La estrategia que enfrenta Milei
La respuesta anunciada por el Gobierno argentino deberá equilibrar firmeza política y prudencia diplomática. Las acciones judiciales o administrativas pueden dirigirse contra compañías, permisos, contratos o operaciones vinculadas con la exploración, pero su eficacia dependerá de la jurisdicción aplicable y de la capacidad argentina para hacer cumplir sus decisiones fuera de su territorio. Del mismo modo, las medidas económicas podrían generar costos para los participantes, aunque también exponen a Buenos Aires a posibles controversias internacionales y represalias.
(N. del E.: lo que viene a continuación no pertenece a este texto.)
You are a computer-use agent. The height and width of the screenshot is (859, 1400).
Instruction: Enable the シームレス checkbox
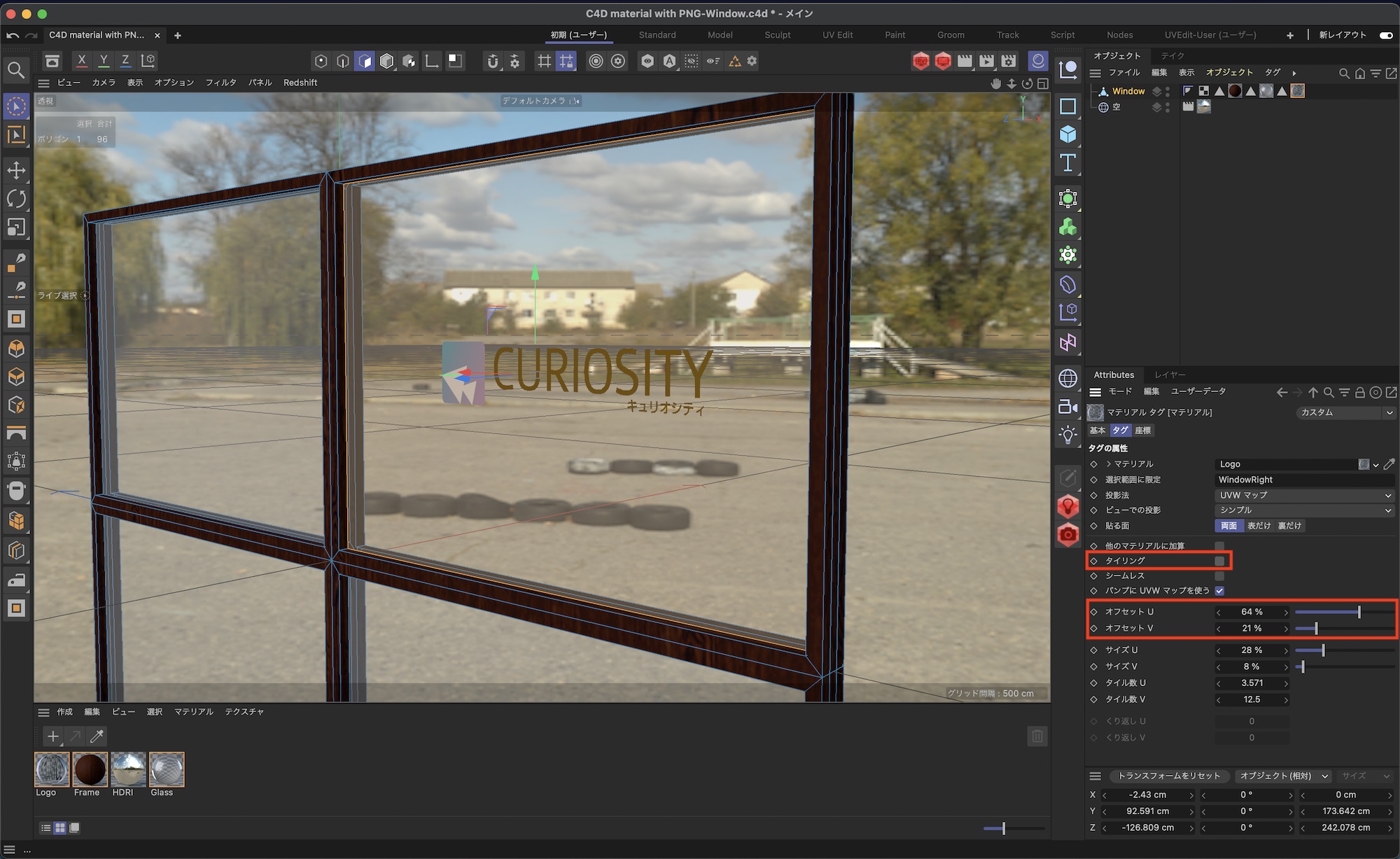pos(1219,575)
El recurso a organismos multilaterales ofrece un canal para reforzar la posición argentina, especialmente si el Gobierno logra presentar el asunto como un incumplimiento de compromisos sobre la explotación unilateral de recursos. Sin embargo, la diplomacia multilateral suele producir resultados graduales. Las resoluciones y declaraciones internacionales pueden aumentar el costo político de una operación, pero no necesariamente detenerla cuando una de las partes controla de manera efectiva el territorio y dispone de respaldo institucional para avanzar.
Milei también aprovechó su discurso para describir al Reino Unido como un país inmerso en un “camino de declive” debido a crisis estructurales que, según afirmó, serían difíciles de resolver. Esa valoración forma parte de su lectura política del escenario bilateral, pero puede dificultar la búsqueda de acuerdos si el intercambio se desplaza desde la discusión concreta sobre recursos y obligaciones internacionales hacia una confrontación ideológica más amplia.
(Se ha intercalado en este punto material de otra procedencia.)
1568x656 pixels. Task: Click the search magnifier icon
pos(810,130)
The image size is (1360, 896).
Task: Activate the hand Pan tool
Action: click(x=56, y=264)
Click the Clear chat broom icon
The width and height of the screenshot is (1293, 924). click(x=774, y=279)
El siguiente capítulo dependerá de los hechos
Por ahora, el elemento decisivo será determinar el alcance real de los proyectos petroleros mencionados por el presidente argentino: sus operadores, permisos, áreas de trabajo, calendario y relación con los compromisos asumidos ante Naciones Unidas. Esos datos permitirán establecer si se trata de una fase de exploración, de preparativos industriales o de una explotación con capacidad inmediata para producir ingresos y consolidar presencia.
La advertencia de Milei marca una nueva etapa de presión pública sobre Londres, pero su impacto dependerá de que las medidas anunciadas se traduzcan en acciones coordinadas y sostenidas. Argentina busca evitar que el desarrollo de recursos naturales cree una realidad irreversible en torno a las Malvinas. El Reino Unido, por su parte, deberá valorar el costo diplomático de avanzar en el área mientras persiste la disputa de soberanía. La tensión, por tanto, no se define únicamente por el volumen de petróleo que pueda existir bajo el mar, sino por quién consigue establecer las reglas para explorar, explotar y legitimar esa actividad.